Probing fundamental symmetries of nature with the Higgs boson

Posted by in categories: cosmology, particle physics

Where did all the antimatter go? After the Big Bang, matter and antimatter should have been created in equal amounts. Why we live in a universe of matter, with very little antimatter, remains a mystery. The excess of matter could be explained by the violation of charge-parity (CP) symmetry, which essentially means that certain processes that involve particles behave differently to those that involve their antiparticles.

However, the CP-violating processes that have been observed so far are insufficient to explain the matter–antimatter asymmetry in the universe. New sources of CP violation must be out there—and might be hiding in interactions involving the Higgs boson. In the Standard Model of particle physics, Higgs-boson interactions with other particles conserve CP symmetry. If researchers find signs of CP violation in these interactions, they could be a clue to one of the universe’s oldest mysteries.

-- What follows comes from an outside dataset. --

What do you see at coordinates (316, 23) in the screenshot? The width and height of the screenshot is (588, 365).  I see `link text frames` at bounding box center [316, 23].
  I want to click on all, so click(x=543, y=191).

In a new analysis of its full dataset from Run 2 of the LHC, the ATLAS collaboration tested the Higgs-boson interactions with the carriers of the weak force, the W and Z bosons, looking for signs of CP violation. The collaboration studied Higgs-boson decays into two Z bosons, each of which transforms into a pair of leptons (an electron and a positron or a muon and an antimuon), thus resulting in four charged leptons. The researchers also studied interactions in which two W or Z bosons combine to produce a Higgs boson. In this case, one quark and one antiquark are produced together with the Higgs boson, creating ‘jets’ of particles in the ATLAS detector.